The vertical stack of placemark icon represent each of deaths for that incident. For reports with death tolls over a certain threshold, I decided to move from representing each person lost with a single placemark, to five per placemark. This was primarily done because Google Earth has an understandably difficult time drawing 30k+ icons (this was pre-KML 2.1 and <regions>).

It would have been much easier, and much less computer-intensive to merely represent these deaths a polygons of different heights. However, I really felt that the impact of showing these causalities in a one-to-one (or 1-to-5) ratio was worth the drawbacks.

 

Here is the result:

 

Missing and Exploited Children (unpublished)

For this project I harvested nearly 1,500 U.S. records from the National Missing and Exploited Children's website. Unlike the previous projects, I wanted to show the childrens' faces as icons right in the 3D environment. Clicking on the face bring up the person's records, a larger photo, and links to the National Missing and Exploited Children's website.

Though this is one of my favorite side-projects, I did not publish it upon completion because of performance limitations with GE 3.x and KML 2.0.

Creation Process:
As their search interface only allowed the display of ten or so results at a time, I could not employ the HTML data harvesting methods used in the previous projects. Thus, I was forced to innovate, and refine my data mining techniques.

Using the PHP PEAR module HTTP_Request, I was able to POST the appropriate form parameters to the website's search engine. The script cycled through all 250+ results pages, and wrote them locally to my hard drive.
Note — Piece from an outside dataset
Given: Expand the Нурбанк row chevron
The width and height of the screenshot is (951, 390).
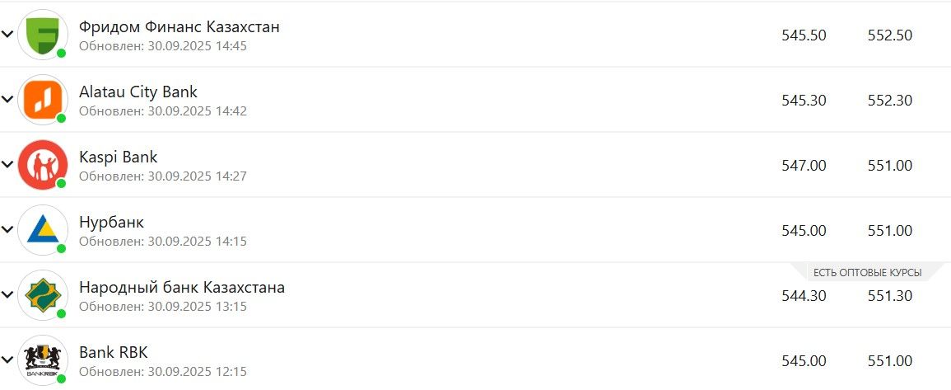Looking at the screenshot, I should (7, 230).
I used a combination of PHP parsing and spreadsheet manipulation of the resulting HTML files to retrieve names, information, and links to photographs. As there was no simple naming convention employed for the images, I used the harvesting script again to collect all the image URLs recorded in the first step.
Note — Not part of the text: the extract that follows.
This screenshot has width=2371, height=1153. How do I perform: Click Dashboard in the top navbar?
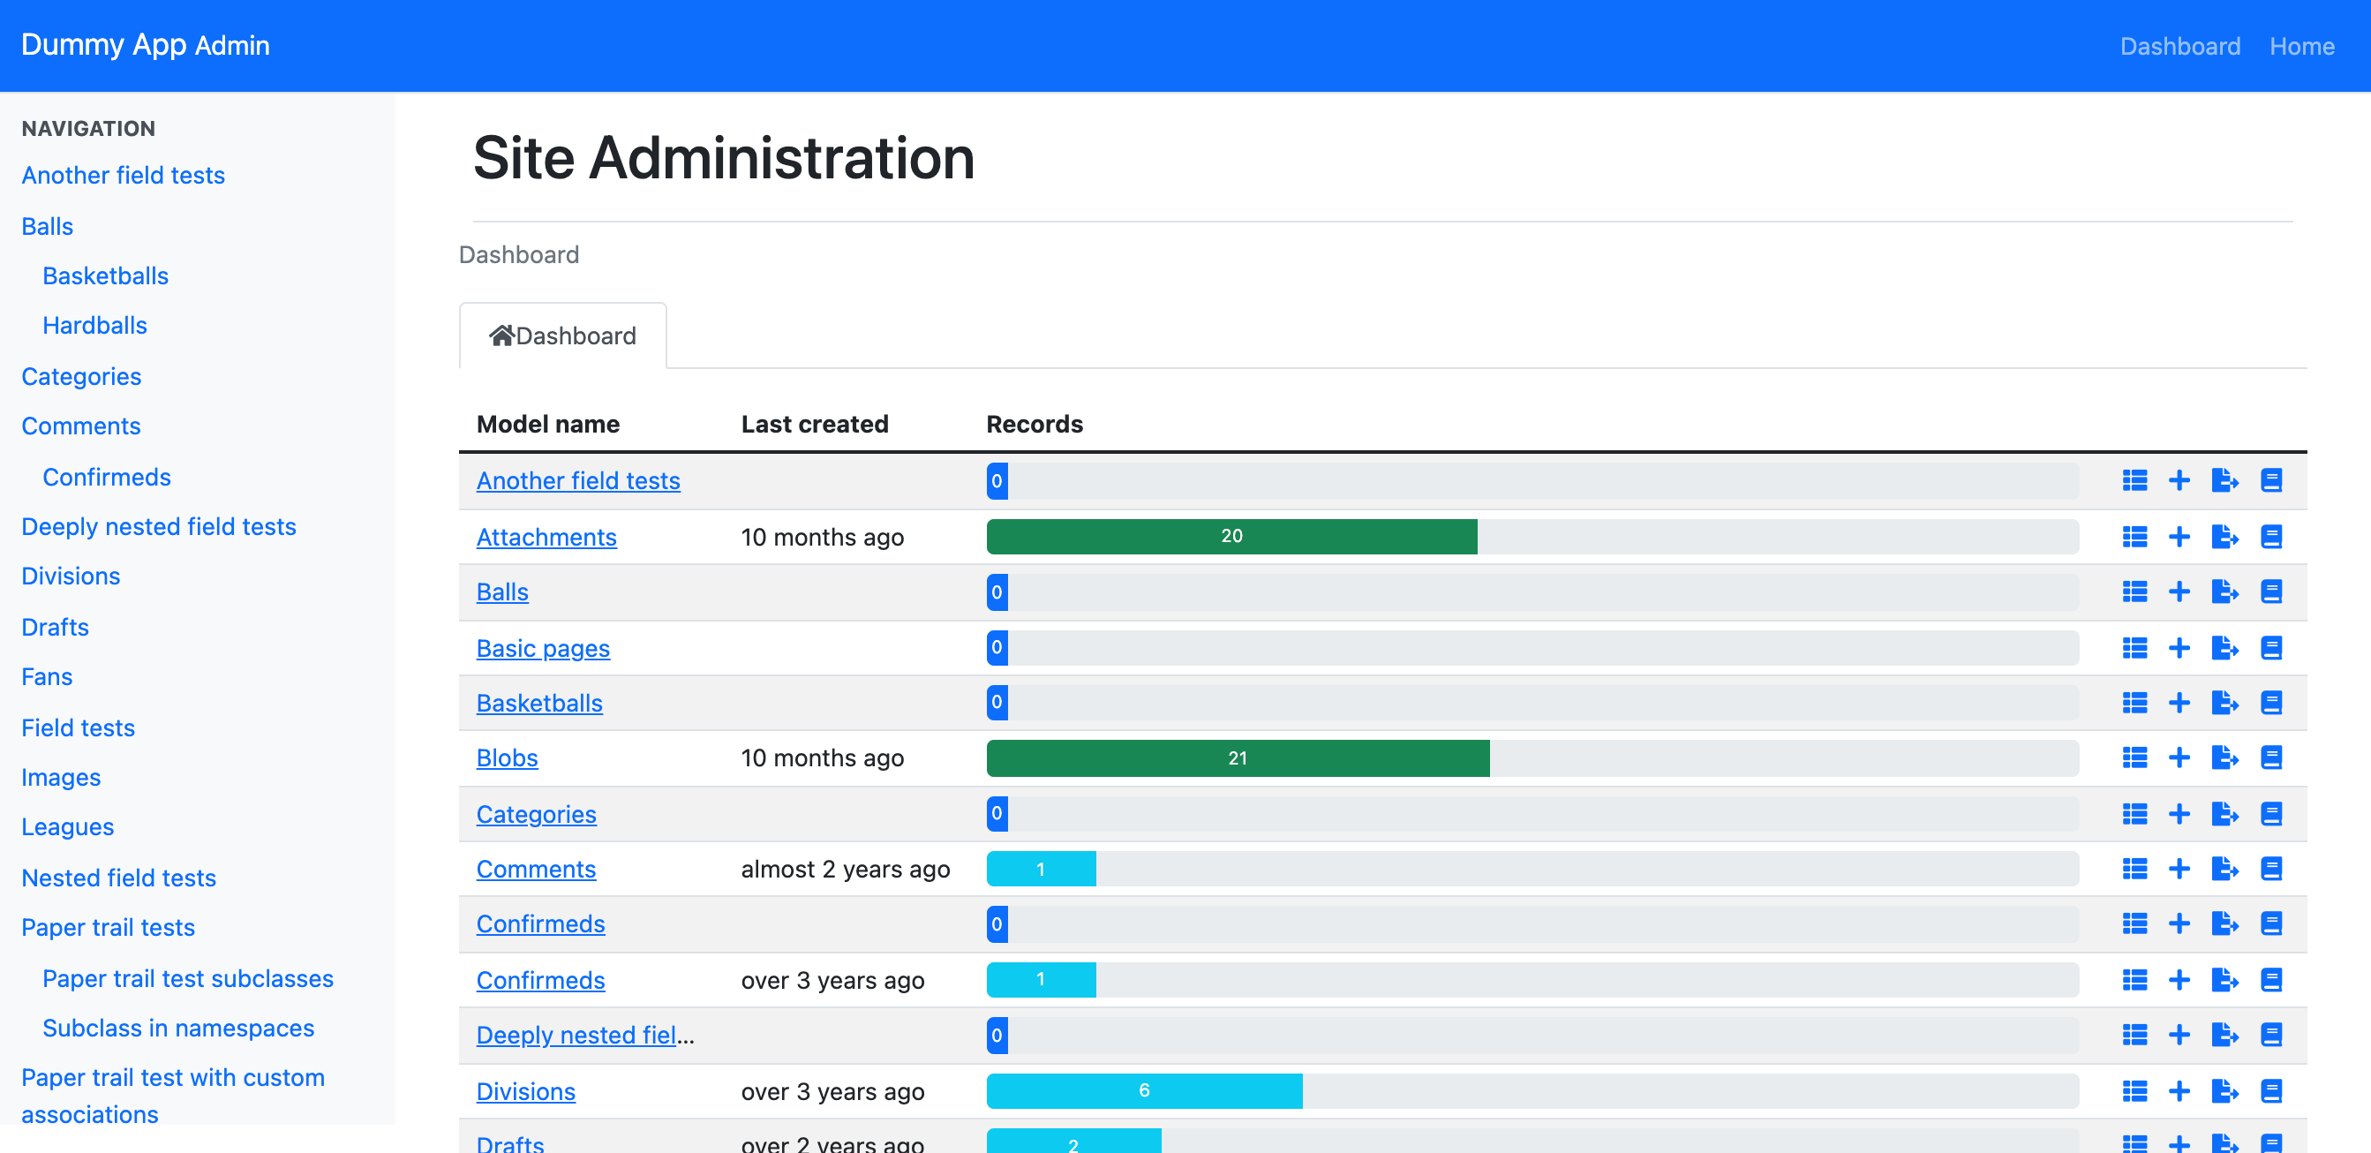click(x=2180, y=46)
What to do with 1500 image files?
Because GE would certainly have difficulties loading 1500 individual image files from a KMZ or webserver, I decided to built icon palettes of the pictures. Using the GD Graphing Library and some example algorithms for "photo contact sheet" generation, I was able to amass all 1500 images into a series of 8 palettes. My script carefully recorded the x, y position of each image, so it was a simple matter of appropriately referencing the palette subsection in the KML.

Unfortunately, Google Earth 3.x creates a mini-thumbnail for each new icon, to be displayed in the "My Place" sidebar. Loading the layer would send my computer to 100% CPU usage, never to return. I was able to work out a little hack to trick GE into not creating the mini-thumbs: 1) I loaded the KML first, without access to the palettes in the specified<href/url> locations. 2) After allowing GE to choose the default "missing icon" for each, I then introducing the palettes to their expected locations. However, because of the required 'hack' and the the performance problems, I decided not to post this on the Keyhole BBS.

 

Revisited with 2.1:
With the arrival of KML 2.1, I recently revised this layer, creating <regions> for each state in order to cut down on the computing demands.

Without access to the extreme latitudes and longitudes of each US state, I had to approximate their bounds. I found locations for the geographical centers of all 50 states, and wrote a php script to estimate the bounds of a square equal in size to the area of each state. Though not perfect (some placemarks disappear when zooming in close to the state's borders), this greatly improves usability. GE 4.x also seems to better handle mini-thumb creation.

 

Here is the result:

 

Forthcoming Projects:

I have a number of other side-projects ideas, in particular, making use of the large datasets from the National Archives. The next dataset I'd like to tinker is from the Japanese Internment Camps during WWII. There is a rich dataset featuring the home cities and counties of all the Japanese-Americans relocated to specific camps in the Pacific southwest. There is also data on their professional, educational, and familial backgrounds. I think it would be really interesting to visualize the relocation of people from their hometowns to various camps, and filter this data according to various criteria, and animate these relocations using KMl 2.1's time features.